Final answer:
To calculate the pH of a 0.250 M solution of NH4Br, we can use the dissociation reaction of NH4+ in water. By writing and solving the equilibrium expression, we can determine the concentration of H+ ions and then calculate the pH using the formula -log[H+]. The pH of the solution is approximately 9.25.
Step-by-step explanation:
The pH of a solution can be calculated using the formula:
pH = -log[H+]
In this case, we are given a 0.250 M solution of NH4Br. NH4Br is a salt that dissociates into NH4+ and Br- ions in water.
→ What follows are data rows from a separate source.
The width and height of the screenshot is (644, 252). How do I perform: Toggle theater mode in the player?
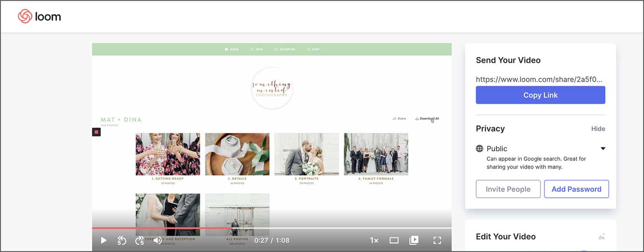coord(394,240)
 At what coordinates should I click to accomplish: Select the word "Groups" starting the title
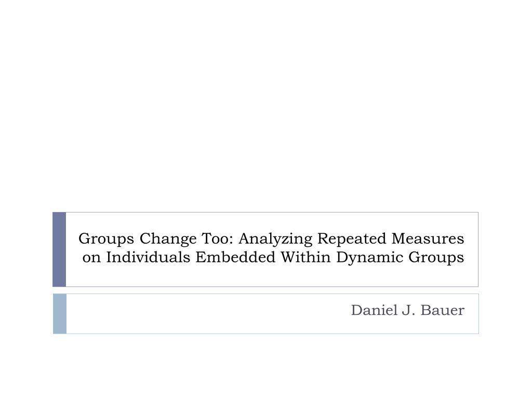point(106,239)

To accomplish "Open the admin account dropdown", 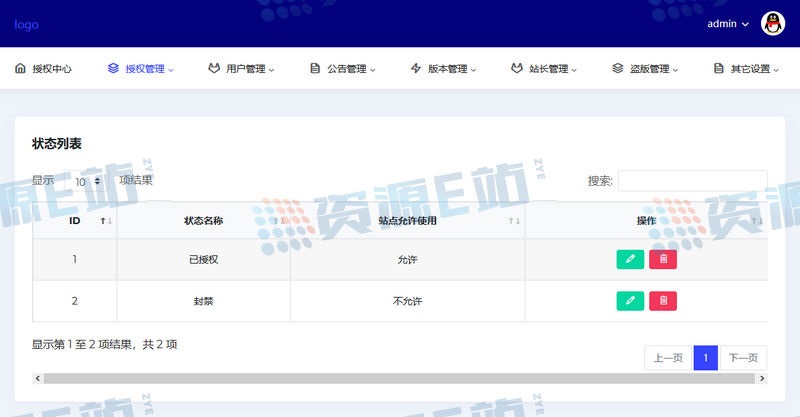I will click(728, 24).
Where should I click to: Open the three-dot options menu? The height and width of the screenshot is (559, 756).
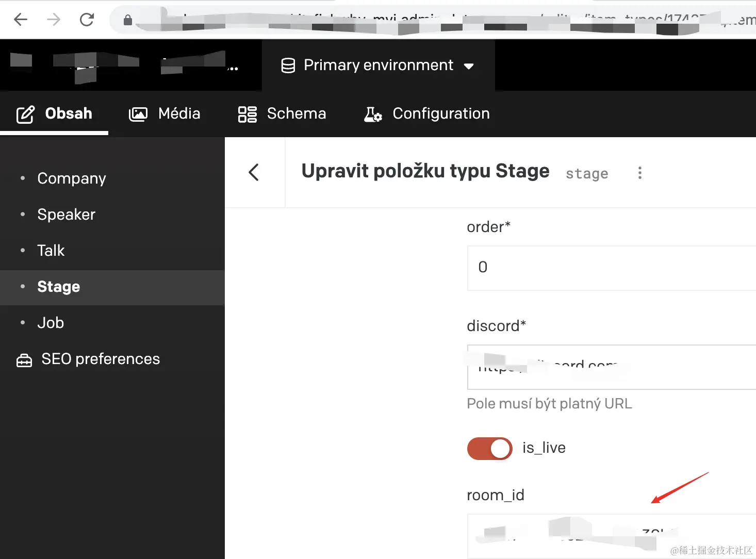click(x=640, y=173)
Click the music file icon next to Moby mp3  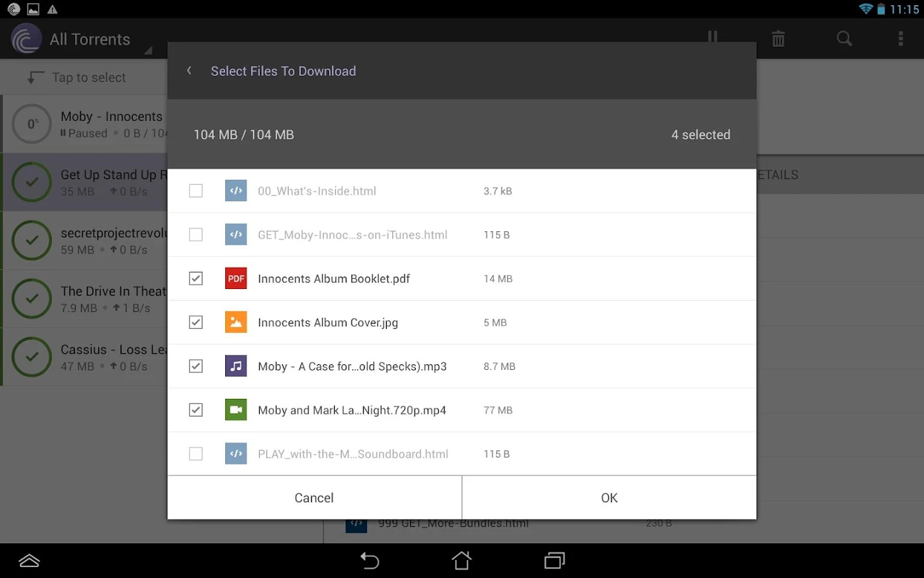pos(235,366)
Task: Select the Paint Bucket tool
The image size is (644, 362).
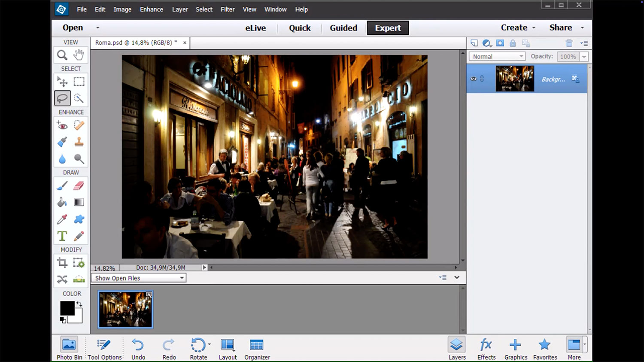Action: pos(62,202)
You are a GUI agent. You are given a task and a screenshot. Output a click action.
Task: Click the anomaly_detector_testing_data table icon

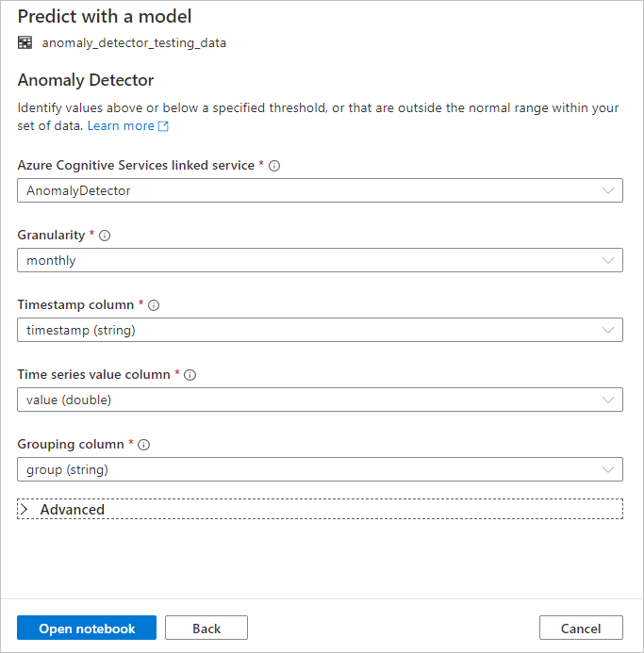tap(25, 42)
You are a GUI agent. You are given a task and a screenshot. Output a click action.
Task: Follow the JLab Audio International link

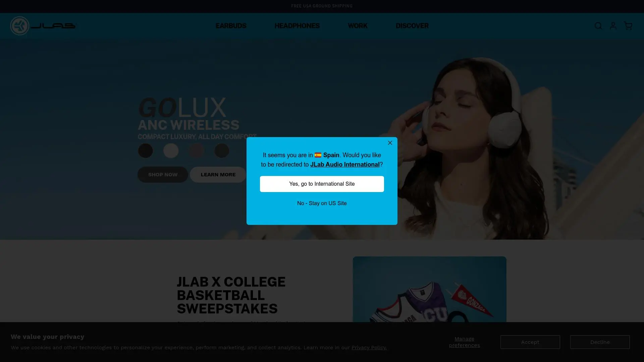(x=344, y=165)
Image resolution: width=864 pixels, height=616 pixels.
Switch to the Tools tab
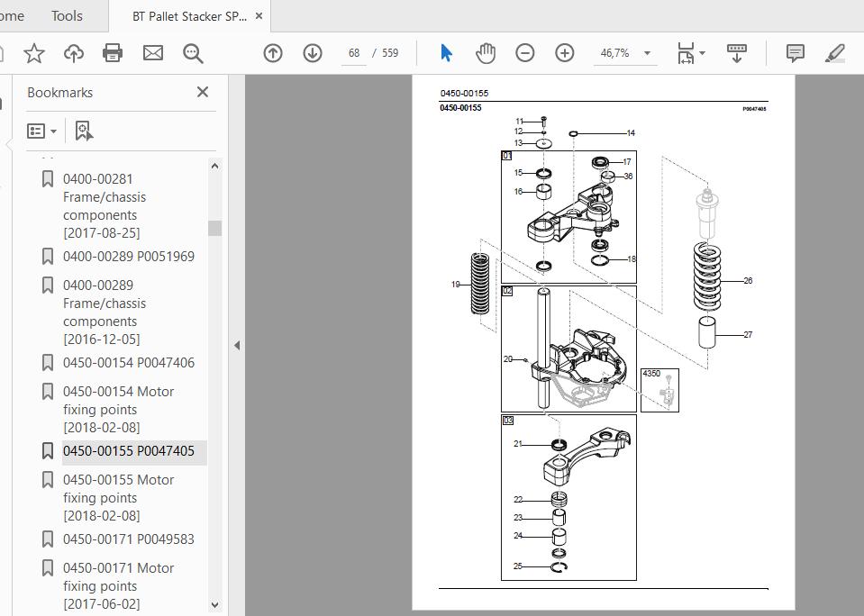tap(67, 16)

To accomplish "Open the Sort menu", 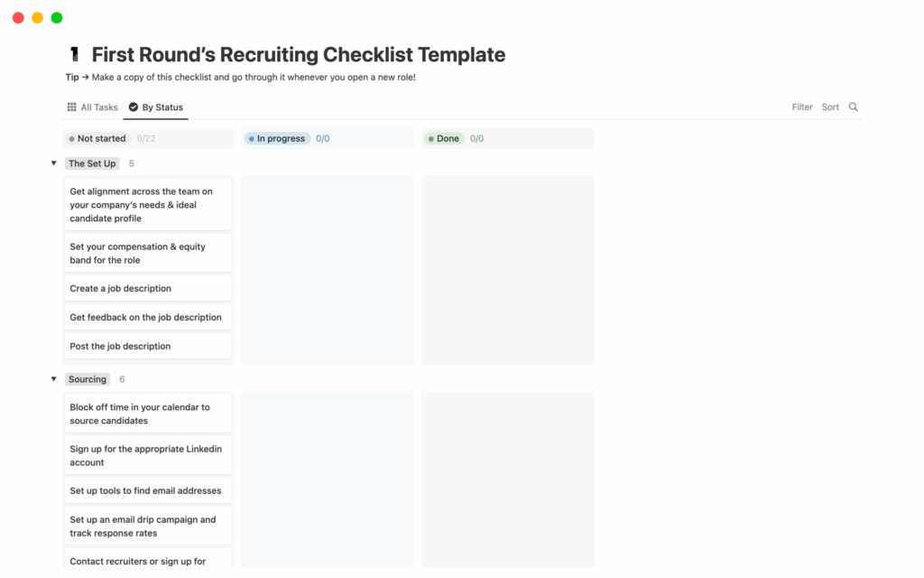I will click(x=830, y=107).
The NH4+ ion can act as an acid by donating a proton, and its conjugate base is NH3. The Ka value for NH4+ is given as 5.6 x 10^-10.
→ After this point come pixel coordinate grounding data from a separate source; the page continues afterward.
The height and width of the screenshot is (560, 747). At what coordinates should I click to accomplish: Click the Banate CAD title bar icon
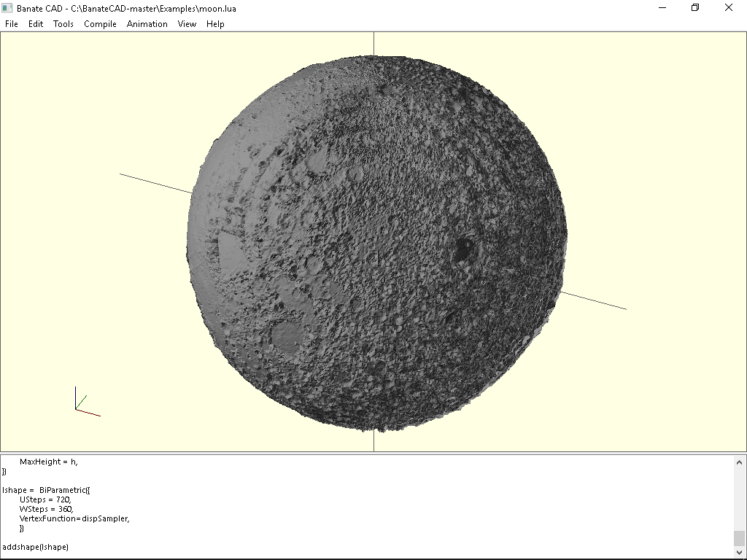click(x=8, y=8)
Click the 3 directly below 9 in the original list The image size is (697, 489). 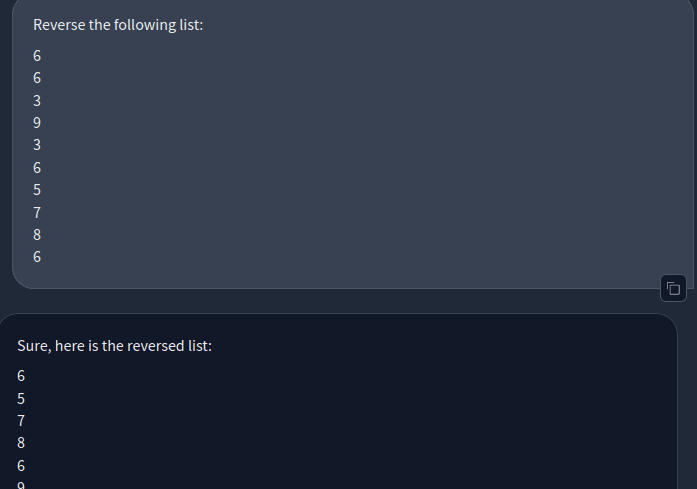(37, 145)
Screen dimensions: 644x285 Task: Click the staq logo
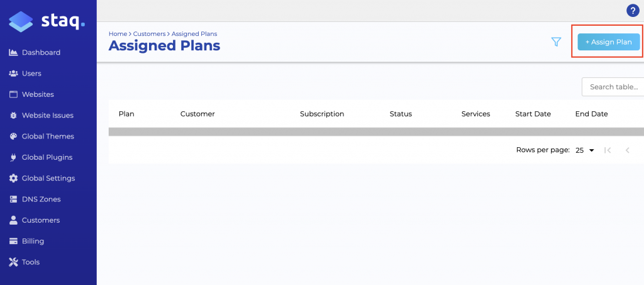coord(47,20)
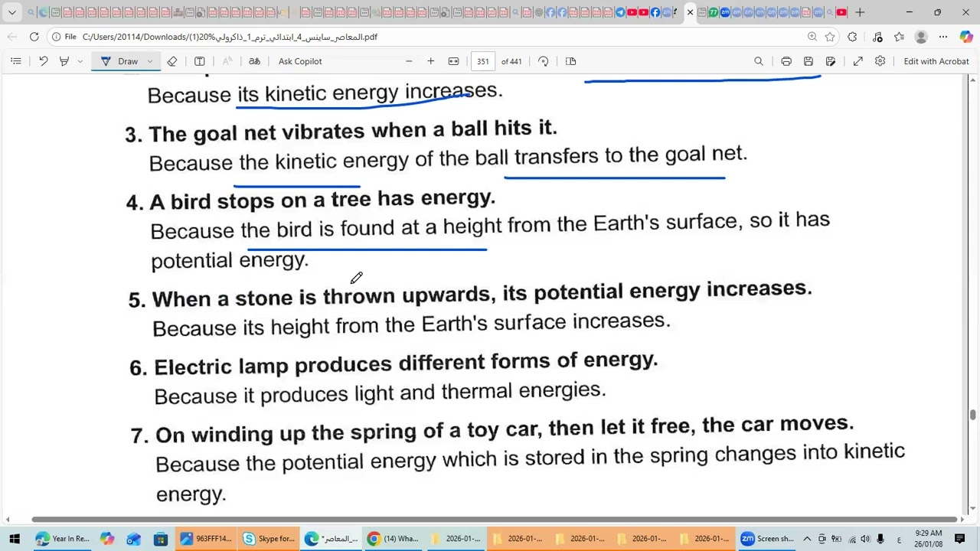Click the rotate page icon
The width and height of the screenshot is (980, 551).
pos(544,61)
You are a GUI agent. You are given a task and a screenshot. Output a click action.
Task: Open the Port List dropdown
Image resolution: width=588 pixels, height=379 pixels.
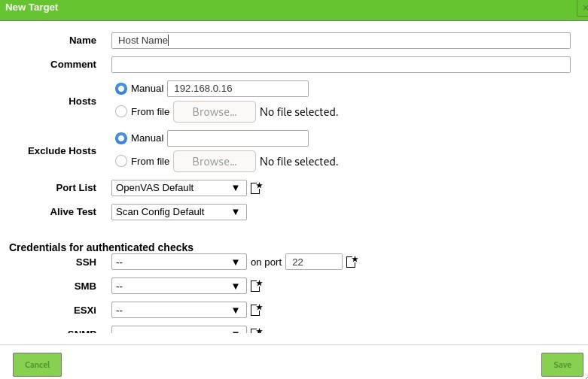[179, 188]
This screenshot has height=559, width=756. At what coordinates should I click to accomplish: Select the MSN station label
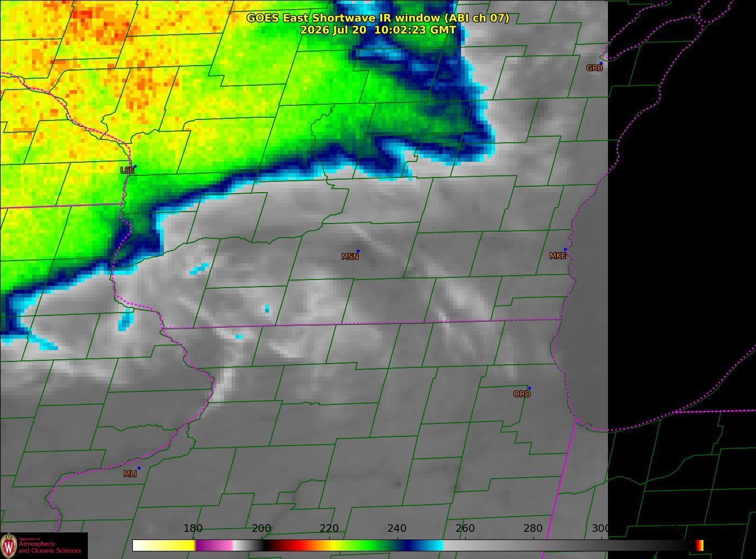click(350, 257)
To find the pH of the solution, we need to determine the concentration of H+ ions. Since NH4+ is an acid, it can be considered a source of H+ ions. The dissociation reaction is as follows:
NH4+ + H2O ⇌ NH3 + H3O+
The equilibrium expression for this reaction is:
Ka = [NH3][H3O+]/[NH4+]
We can assume that the concentration of NH3 is the same as the concentration of NH4+ in this solution, since NH4Br is a strong electrolyte and completely dissociates. Therefore, we can write the expression as:
Ka = [NH3][H3O+]/(0.250)
We can rearrange the equation to solve for [H3O+]:
[H3O+] = Ka(0.250)/[NH3]
Substituting the values, we get:
[H3O+] = (5.6 x 10^-10)(0.250)/(0.250) = 5.6 x 10^-10
Finally, we can calculate the pH using the formula:
pH = -log[H3O+]
pH = -log(5.6 x 10^-10)
Simplifying the calculation, we find that the pH of the 0.250 M solution of NH4Br is approximately 9.25.